This story is just full of mockery opportunities.

Gov. Rick Perry’s campaign has unknowingly paid convicted felons as part-time workers under its incentive program to turn out voters for the Republican primary.

The campaign lists about 300 part-time workers on the financial disclosure forms it filed with the state, recruits under the “Perry Home Headquarters” program that pays people to get others to sign up as a Perry supporter and pledge to vote. A handful have criminal histories, a Dallas Morning News review shows.

Maybe if they’d required all their volunteers to show photo IDs first, they wouldn’t have had these problems.

“People in life make mistakes,” said Perry spokesman Mark Miner. “It doesn’t mean they can’t get a second chance and work hard. That’s what these people are doing. They are out there trying to change their lives and make a difference.”

I’m pretty sure that if you searched all of Rick Perry’s record as legislator and Governor, you wouldn’t find as much sympathy expressed towards those who have committed crimes as you do in that statement. Clearly, the path to redemption begins with working to help Rick Perry get re-elected.

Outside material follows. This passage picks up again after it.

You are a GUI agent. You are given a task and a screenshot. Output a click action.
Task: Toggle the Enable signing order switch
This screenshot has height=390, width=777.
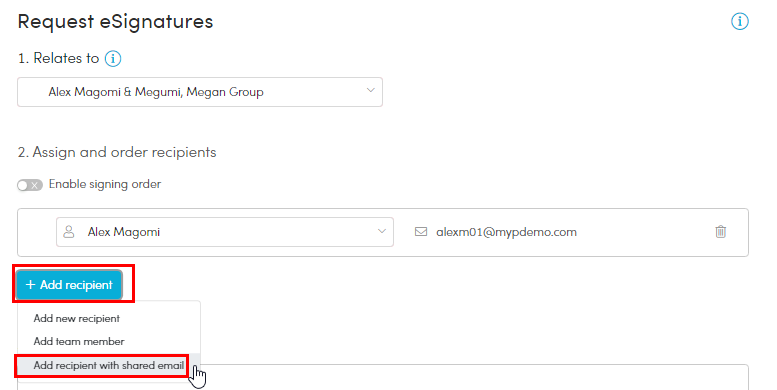point(30,185)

But e-mails written by Perry campaign officials indicate there have been problems. The messages, obtained by The News, show that the campaign was overwhelmed by Internet-savvy workers who were earning too much money. The Perry team has stopped paying workers under one segment of the program: Recruiters are no longer paid for bringing in other recruiters.

Campaign officials have also complained that they had to verify the names of registered voters submitted by the more than 300 people looking to get paid.

Well, that’s the problem with performance bonuses: People figure out how to game the system, and you wind up getting worse results than you would have without it. And by the way, is it just me, or does this sound a little bit like the problems that ACORN had with its paid voter-registration canvassers?

OK, that’s enough for me. But feel free to find more stuff in there for you to have fun with.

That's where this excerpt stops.